Warum die Presse nicht angeschafft worden ist, davon war die Ursache, daß Schriften jetzt an einem anderen Orte gedruckt werden könnten. So habe ich von August Becker gehört. Ich blieb mit Kalbfleisch zu Frankfurt in der „Stadt Darmstadt“ über Nacht. Ich besuchte am anderen Morgen bei unserer Abreise von Frankfurt den Buchdrucker Schneider, an den mir Dr. Jucho bei meiner Darmstädter Reise, wo ich die Presse erkaufen sollte, ein Zettelchen gegeben hatte, um mit dem Schneider wegen der zu der Presse nöthigen Lettern zu sprechen, wovon ich auch diesesmal mit ihm sprach; er sagte mir, sobald die Presse angeschafft sey, wolle er mir ein Recomandationsbriefchen an eine Schriftschneiderei in Frankfurt geben, wo ich die Lettern am besten erhalten könne. Auf welche Art ich mit Kalbfleisch zurückgereist bin, kann ich nicht mehr angeben.

Q. 573.

Haben Sie den Buchdrucker Heuser, als Sie demselben, wie gestern erwähnt, das Empfehlungsbriefchen von Dr. Jucho überbrachten, schon gekannt?

R. Nein; ich traf ihn in der gestern bezeichneten Buchdruckerei ganz allein, es war Vormittags, die übrigen Buchdrucker hatten sich bereits entfernt. Er erwiederte mir, die Presse sey noch nicht fertig, er habe indessen schon mit dem Maschinenfabricanten Jordan gesprochen und ihm namentlich aufgetragen, eine kleine Presse nach englischer Art zu verfertigen. Ich habe den Heuser nachher nicht wieder gesehen und bin auch nicht mehr weiter mit ihm zusammengekommen. v. u. g.

Q. 574.

Sie erklärten gestern, Becker habe ihnen bei einer andern Reise hierher nach Darmstadt den Auftrag ertheilt, 600 fl. zum Befreiungsproject in Empfang zu nehmen. Was gab Ihnen Becker in dieser Hinsicht Näheres an?

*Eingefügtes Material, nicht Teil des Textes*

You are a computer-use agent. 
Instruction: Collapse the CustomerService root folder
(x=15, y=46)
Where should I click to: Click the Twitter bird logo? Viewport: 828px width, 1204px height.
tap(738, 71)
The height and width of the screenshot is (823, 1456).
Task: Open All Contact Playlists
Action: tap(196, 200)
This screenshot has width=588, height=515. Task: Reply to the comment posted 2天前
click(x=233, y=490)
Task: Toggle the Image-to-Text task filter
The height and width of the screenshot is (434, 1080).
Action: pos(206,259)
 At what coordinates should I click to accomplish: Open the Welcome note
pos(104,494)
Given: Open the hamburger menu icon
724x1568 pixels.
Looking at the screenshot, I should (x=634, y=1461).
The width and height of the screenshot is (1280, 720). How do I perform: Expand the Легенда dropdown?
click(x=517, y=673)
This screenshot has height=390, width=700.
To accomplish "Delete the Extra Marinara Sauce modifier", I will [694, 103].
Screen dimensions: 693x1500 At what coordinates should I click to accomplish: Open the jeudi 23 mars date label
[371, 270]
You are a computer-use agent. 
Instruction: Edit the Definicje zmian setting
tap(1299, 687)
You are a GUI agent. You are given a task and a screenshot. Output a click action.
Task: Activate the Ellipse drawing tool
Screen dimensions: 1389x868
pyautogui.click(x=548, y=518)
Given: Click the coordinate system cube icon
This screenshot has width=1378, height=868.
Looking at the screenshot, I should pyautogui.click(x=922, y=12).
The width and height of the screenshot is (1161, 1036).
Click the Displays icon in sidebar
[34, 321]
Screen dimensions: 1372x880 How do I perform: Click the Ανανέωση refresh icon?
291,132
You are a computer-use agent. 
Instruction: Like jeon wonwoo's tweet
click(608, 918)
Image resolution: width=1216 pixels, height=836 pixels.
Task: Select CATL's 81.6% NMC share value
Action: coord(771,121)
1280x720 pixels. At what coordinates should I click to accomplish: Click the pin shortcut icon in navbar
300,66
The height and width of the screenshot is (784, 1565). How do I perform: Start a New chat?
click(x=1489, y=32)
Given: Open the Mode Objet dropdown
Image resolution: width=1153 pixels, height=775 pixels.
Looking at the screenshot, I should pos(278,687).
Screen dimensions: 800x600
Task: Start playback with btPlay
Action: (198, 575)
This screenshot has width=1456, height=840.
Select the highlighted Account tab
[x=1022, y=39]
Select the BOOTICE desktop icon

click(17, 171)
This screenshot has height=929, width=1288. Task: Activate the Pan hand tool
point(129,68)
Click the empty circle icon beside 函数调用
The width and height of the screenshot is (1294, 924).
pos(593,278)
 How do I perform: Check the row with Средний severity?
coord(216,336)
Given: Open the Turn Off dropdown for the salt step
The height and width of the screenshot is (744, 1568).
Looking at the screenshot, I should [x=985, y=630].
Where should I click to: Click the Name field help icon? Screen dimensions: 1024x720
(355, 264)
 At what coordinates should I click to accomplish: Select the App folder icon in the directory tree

R. Soviel ich mich erinnere, hat mir Becker damals gesagt, ich solle mich nur an den Studenten Koch wenden. Ich that dies auch und Koch erklärte mir darauf, ich solle nur einstweilen ins Gasthaus zum Löwen gehen, er wolle nachher auch dahin kommen. Ich war nämlich zuerst zu dem Koch gegangen und von diesem in das Gasthaus zum Löwen gewiesen worden. Als ich hier eine Zeit lang war, kam Koch mit dem Färber Kahlert in den Löwen zu mir. Beide sprachen hier miteinander und es schien mir, als wenn beide nicht recht gewußt hätten, wo sich eigentlich das Geld befinde.

Hierauf ging Kahlert weg, Koch blieb bei mir. Kahlert kam bald wieder in den Löwen und sagte, das Geld sei bei dem Advocaten, den ich oben beschrieben habe und dessen Name mir auch jetzt nicht einfällt. Koch zeigte mir hierauf auf die bereits angegebene Weise das Haus des Advocaten. Ich ging zu diesem, gab mich ihm zu erkennen und fragte wegen des fraglichen Geldes. Die Sache war ihm zur Genüge bekannt. Es kam die Rede auf die Befreiung der Gefangenen, in Ansehung welcher er die Meinung aussprach, daß sie wohl am Besten mit Hülfe eines Bauernwagens bewirkt werden könne. Er sagte dann noch weiter, sobald die Gefangenen frei seyen, sey das Geld bereit. Ich erinnere mich mit Gewißheit, daß der Advocat sagte, er sey beauftragt in Bezug auf die Verabfolgung des Geldes. Seinen Auftraggeber hat er mir aber nicht näher bezeichnet. Ich ging nun von dem Advocaten weg und habe von ihm nichts mehr gehört und gesehen. Als ich wieder nach Butzbach kam, war der Soldat von Friedberg weg.

v. u. g.

Überlieferung
Handschrift: Institut für Stadtgeschichte Frankfurt a. M., Criminalia, Nr. 11781, fol. 78–94; Druck: MBA II. 2, S. 302–305.